Bibelessay zu 4 Mose 6,22-27

„Du hast uns heute nicht gesegnet!“, sagt Hilde ganz empört zu mir, als ich mich wie jeden Sonntag nach dem Gottesdienst an der Kirchentüre von ihr verabschiede. Es stellt sich schnell heraus: Ich habe nicht auf den Schlusssegen vergessen. Hilde war in Gedanken versunken, und der Segen ist irgendwie an ihr vorbeigezogen.

Die Worte, die Hilde vermisst hat, haben Sie gerade gehört. Segensworte, die gemäß der biblischen Überlieferung Gott selbst dem Mose offenbart hat, damit er sie an Aaron, den Erzvater des israelitischen Priestertums, weitersage. Es ist Tradition in evangelischen Pfarrgemeinden, am Schluss des Gottesdienstes der Gemeinde diese Worte zuzusprechen.

Maria Katharina Moser
ist Direktorin der Diakonie Österreich

Die Kraft des Segens

Für viele Gläubige ist der Segen ein besonderer Moment im Gottesdienst. Ja, für manche ist der Segen sogar der Grund, den Gottesdienst zu besuchen – das wissen wir aus Studien. Denn im Segen liegt Kraft.
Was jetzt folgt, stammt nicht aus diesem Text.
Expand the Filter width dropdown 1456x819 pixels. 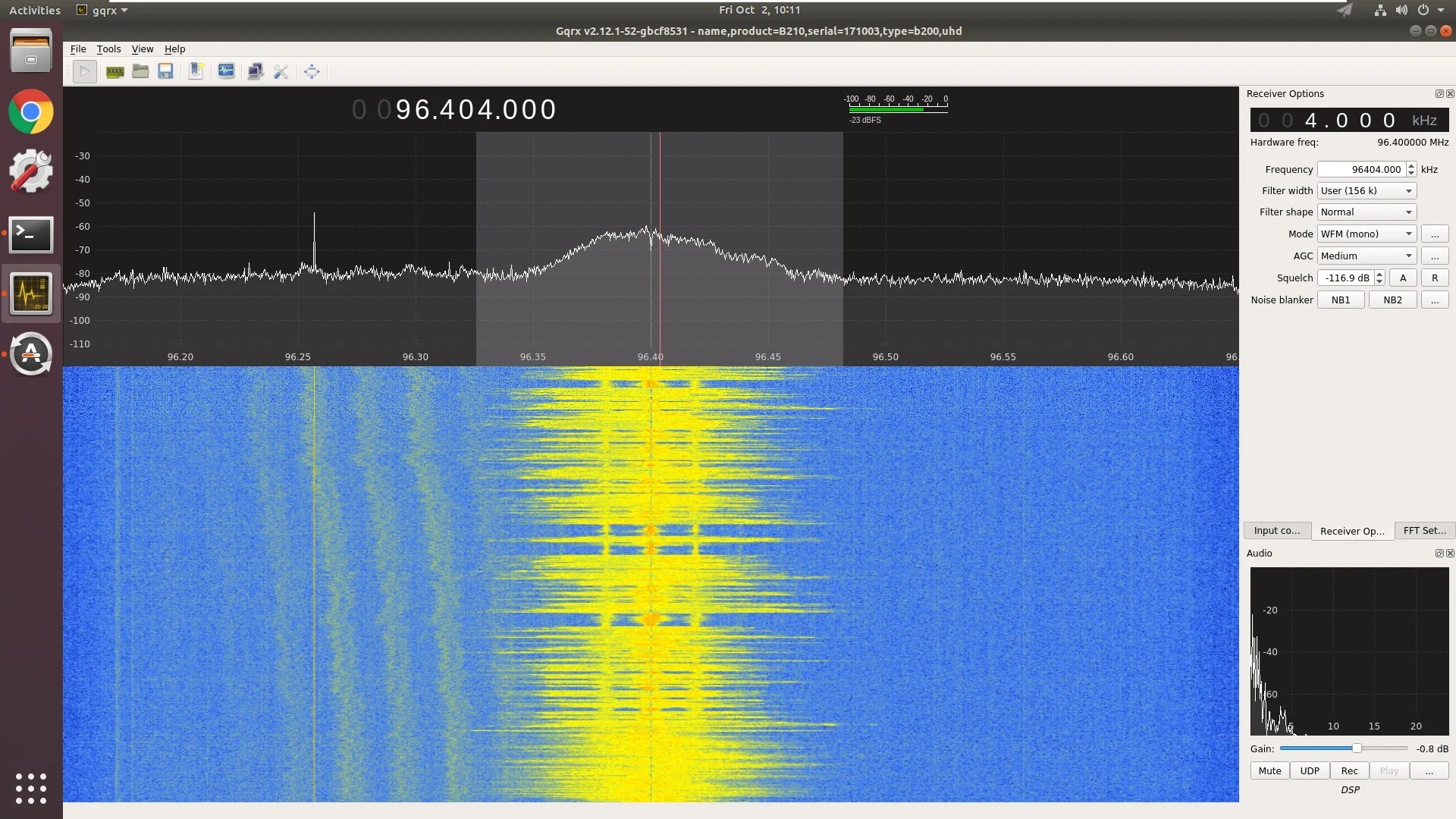click(x=1367, y=191)
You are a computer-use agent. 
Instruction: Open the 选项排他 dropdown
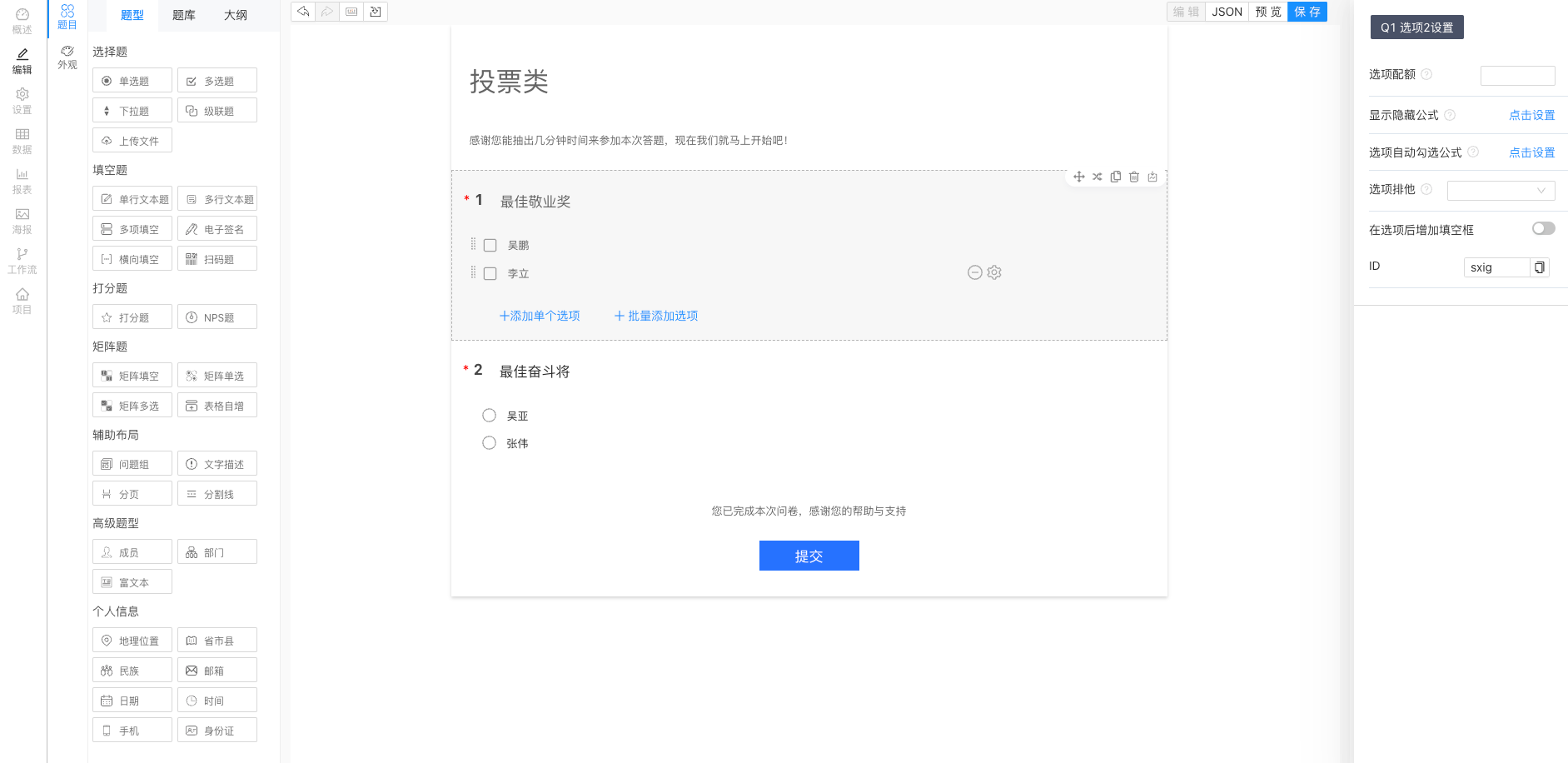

Eine lebensfördernde und heilschaffende Kraft. Auf Latein heißt Segen benedictio. Bene dicere – wörtlich: gut heißen, gut reden. Im Segen wird die Zuwendung Gottes erfahrbar, wird den Menschen das Glück, das Gott für sie will, zugesprochen.

Der aaronitische Segen entfaltet die vielen Dimensionen dieses Glücks: „Gott segne dich und behüte dich“: Gott schenke dir Leben und alles, was ein gutes Leben ausmacht. Wohl-Sein, Gedeihen, Lebenskraft.

Gerechtigkeit für ein glückliches Leben

„Gott lasse sein Angesicht leuchten über dir und sei dir gnädig“: Das Angesicht Gottes ist im Alten oder auch Ersten Testament ein Ausdruck für Gottes Gegenwart. Wenn die Bibel vom Angesicht Gottes spricht, erzählt sie von der Beziehung Gottes zu den Menschen. Im Leuchten des Angesichts zeigt sich diese Gegenwart positiv und liebevoll. Das Bild knüpft an an eine Alltagserfahrung: Im Gesicht spiegelt sich die innere Verfassung unseres Gegenübers. Dass jemand positiv gestimmt ist, erkennen wir an seiner oder ihrer heiteren Miene. Das Licht des Angesichts Gottes ist aber auch so hell, dass es alles ausleuchtet, dass nichts verborgen bleibt. Im Licht des Angesichts Gottes wird Unrecht aufgedeckt. Ein glückliches Leben braucht gerechte Lebensbedingungen. Auch diesen verschafft der Segen Geltung.

Wenn der Segen Gnade zuspricht, schenkt er den Gläubigen die Gewissheit: Gott hört die Klagen und die Bitten derer, die um ihr Leben bangen, die Bitten jener, denen Unrecht getan wird, aber auch die Bitten derer, die auf Vergebung hoffen.

Lebenskunst
Sonntag, 7.6.2020, 7.05 Uhr, Ö1

Frieden ist ein Geschenk

„Gott erhebe sein Angesicht über dich und gebe dir Frieden“: Vielleicht kennen Sie das aus Gesprächen? Sie sprechen mit einer Person, aber diese schaut Sie nicht an. Kritzelt auf ein Blatt Papier, wischt am Smartphone herum, schaut aus dem Fenster. Hat ihr Gesicht von Ihnen abgewendet. Den oder die anderen nicht anzusehen, drückt Desinteresse aus, Ablehnung, manchmal auch Abscheu und Bestrafung: So wie du dich verhältst, würdige ich dich keines Blickes.

Auch im Zuspruch „Gott erhebe sein Angesicht über dich“ knüpft der aaronitische Segen an Alltagserfahrung an. Wenn Gott sein Angesicht über jemanden erhebt, verheißt das bleibende Vergebung und Zuwendung. In dieser Gegenwart Gottes Frieden zu finden, shalom, ist der Ausblick, die Wegzehrung, mit der die Gläubigen aus dem Gottesdienst entlassen werden und zurückgehen in ihren Alltag. Dieser Frieden ist ein Geschenk. Als Christin glaube ich: Wir können ihn uns nicht verdienen. Aber wir können ihn einander wünschen. In diesem Sinne: Shalom und seien Sie gesegnet!